Accelerators are doing their thing–accelerating new entrepreneurs. Nothing showed that more than a niche–but powerful–report just out from Crunchbase. Gene Teare reported that 70% of the top 10 seed stage investors in women-led companies were accelerators.
Y Combinator led the pack with 28. They were followed by:
- SOSV (10);
- Innovation Works (5),
- HAX (4) and
- 500 Startups (3).
The other 3 investors in the top ten have gender-driven investment filters (BBG, XFactor and Brilliant Ventures).
Knowing how to invest in American women may be the economic power move of the era.
Early stage Silicon Valley VC Aileen Lee recently shared, “Women now receive more than half the engineering bachelor’s degrees at schools like MIT and Dartmouth, and make up 49% of computer science majors at Harvey Mudd College, 48% at CMU and 39% at MIT…”
She’s on to something.
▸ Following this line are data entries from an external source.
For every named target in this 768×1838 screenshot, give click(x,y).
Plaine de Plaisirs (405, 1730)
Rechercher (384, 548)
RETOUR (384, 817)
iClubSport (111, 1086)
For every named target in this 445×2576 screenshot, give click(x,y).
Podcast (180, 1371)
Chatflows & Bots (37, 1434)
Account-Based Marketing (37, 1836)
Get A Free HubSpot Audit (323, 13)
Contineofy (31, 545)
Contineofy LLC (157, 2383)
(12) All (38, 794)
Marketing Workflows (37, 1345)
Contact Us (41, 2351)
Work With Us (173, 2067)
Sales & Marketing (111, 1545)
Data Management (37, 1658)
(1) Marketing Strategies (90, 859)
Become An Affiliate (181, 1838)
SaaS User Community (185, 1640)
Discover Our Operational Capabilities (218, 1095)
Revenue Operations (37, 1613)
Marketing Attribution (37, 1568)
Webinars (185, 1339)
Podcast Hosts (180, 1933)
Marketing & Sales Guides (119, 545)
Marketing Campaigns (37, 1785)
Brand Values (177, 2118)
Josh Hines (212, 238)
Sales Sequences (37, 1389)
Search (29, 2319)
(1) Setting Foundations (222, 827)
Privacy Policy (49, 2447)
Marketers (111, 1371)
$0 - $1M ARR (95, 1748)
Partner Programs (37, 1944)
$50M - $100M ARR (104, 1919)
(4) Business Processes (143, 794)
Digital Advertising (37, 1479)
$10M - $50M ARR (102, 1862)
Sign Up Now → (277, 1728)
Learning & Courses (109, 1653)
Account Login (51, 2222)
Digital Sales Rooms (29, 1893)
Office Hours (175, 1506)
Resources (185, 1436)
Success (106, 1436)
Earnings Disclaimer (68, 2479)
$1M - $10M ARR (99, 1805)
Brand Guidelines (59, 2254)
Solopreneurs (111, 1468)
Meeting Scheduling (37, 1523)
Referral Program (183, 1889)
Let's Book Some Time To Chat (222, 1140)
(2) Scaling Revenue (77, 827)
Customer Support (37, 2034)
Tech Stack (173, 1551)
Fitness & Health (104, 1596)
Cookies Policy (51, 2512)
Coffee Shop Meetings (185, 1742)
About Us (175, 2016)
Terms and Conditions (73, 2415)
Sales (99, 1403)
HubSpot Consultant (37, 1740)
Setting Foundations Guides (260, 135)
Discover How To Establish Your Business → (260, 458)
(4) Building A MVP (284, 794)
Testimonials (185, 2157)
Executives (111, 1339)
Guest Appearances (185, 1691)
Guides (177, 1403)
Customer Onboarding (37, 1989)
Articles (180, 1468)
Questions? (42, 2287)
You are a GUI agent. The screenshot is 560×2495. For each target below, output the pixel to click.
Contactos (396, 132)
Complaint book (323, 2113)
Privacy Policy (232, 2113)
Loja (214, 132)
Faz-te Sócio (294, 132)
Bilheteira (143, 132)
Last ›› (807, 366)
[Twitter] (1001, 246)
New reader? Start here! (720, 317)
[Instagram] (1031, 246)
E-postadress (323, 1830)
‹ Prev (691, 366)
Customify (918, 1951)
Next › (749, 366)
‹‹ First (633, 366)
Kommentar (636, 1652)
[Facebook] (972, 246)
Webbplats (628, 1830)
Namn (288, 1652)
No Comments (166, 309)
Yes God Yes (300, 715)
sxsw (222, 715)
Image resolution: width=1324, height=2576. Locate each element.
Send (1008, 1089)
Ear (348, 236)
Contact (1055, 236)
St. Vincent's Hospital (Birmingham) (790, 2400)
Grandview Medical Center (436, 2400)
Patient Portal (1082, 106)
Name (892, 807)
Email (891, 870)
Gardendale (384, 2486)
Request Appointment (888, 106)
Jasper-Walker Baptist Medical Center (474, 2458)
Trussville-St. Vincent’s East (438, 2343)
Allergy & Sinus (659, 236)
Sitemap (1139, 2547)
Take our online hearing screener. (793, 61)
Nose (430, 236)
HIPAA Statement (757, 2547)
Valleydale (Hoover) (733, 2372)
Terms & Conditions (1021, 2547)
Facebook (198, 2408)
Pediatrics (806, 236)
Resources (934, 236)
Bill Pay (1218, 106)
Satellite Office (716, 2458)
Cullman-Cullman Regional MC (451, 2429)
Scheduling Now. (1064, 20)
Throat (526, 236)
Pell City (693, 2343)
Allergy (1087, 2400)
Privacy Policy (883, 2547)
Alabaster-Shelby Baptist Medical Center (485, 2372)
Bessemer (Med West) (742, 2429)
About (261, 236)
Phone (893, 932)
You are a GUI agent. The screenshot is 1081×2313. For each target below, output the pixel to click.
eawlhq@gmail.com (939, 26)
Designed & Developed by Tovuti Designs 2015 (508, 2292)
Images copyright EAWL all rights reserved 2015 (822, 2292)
The sheer number of women-owned businesses leaped 114% over the last 20 years and soars above the national average business growth rate of 44%. Reported by Amex Open last year, women own/operate 39% of all U.S. businesses, although the revenues of those firms are below average in part because they struggle to raise capital.
The struggle to raise capital
Crunchbase reported that 3% of all venture capital in the first quarter went to women-led firms. Venture capital investments in women-led firms took a nosedive of 30% from the previous quarter. Globally, seed investments in female founders took a 38% hit. In the exact same period when media made #MeToo a rallying call, venture capital firms were saying “can’t touch this.”
So let’s recap. In the U.S., about 39% of all businesses are women-led. Within that, 17% of all tech startups are women-led, according to Crunchbase. So, what percentage of the thousands of annual tech investments, in a normal, rational world, should be made in female founders? Hint: it’s not 3%. But since it is 3%, you have to draw the conclusion that lots of male-led startups are irrationally overfunded. That over-indexing problem is getting bigger as record levels of capital are spent bailing out those investment decisions with follow-on financings rather than investments in net new innovation.
First financings: 5 year downward trend
In the first quarter, Pitchbook/NVCA showed that first financings for entrepreneurs continued its 5-year downward slide. Record levels of venture capital were deployed first quarter–but 20-25% of those investments were in the companies that carry a valuation of a billion or more. 60% of the venture capital invested went to one geography–the West coast. Of the IPOs we celebrated first quarter, American companies cornered just 40%. Marketwatch reports 60% were from foreign companies. American women are spotted more often at the offering table–like Lynne Laube of Cardlytics last quarter and Katrina Lake of Stitchfix in fourth quarter–but numbers like these suggest we have a long road to a fully participating, competitive economy.
Bright spots in American entrepreneurship
The bright spots in entrepreneurship are, and always have been, among emerging entrepreneurs. In the U.S., the fastest-growing pockets of innovation are coming from women, minority and immigrant founders, especially in regions like the Southeast, which attracted 7% of VC deals in the first quarter. That’s why pitch competitions, like Startup Runway which is a regional leader in the Soutehast, has had such success. In the last couple years, the Foundation reports its 20 or so women- and minority-led tech firms have attracted over $15 million dollars. (Applications are open.)
Stepping into the innovation on a national stage are accelerators like YCombinator, SOSV, HAX, and Innovation Works and funds like BBG, X Factor and Brilliant Ventures. The timing is ripe for more smart money to do the math and join them.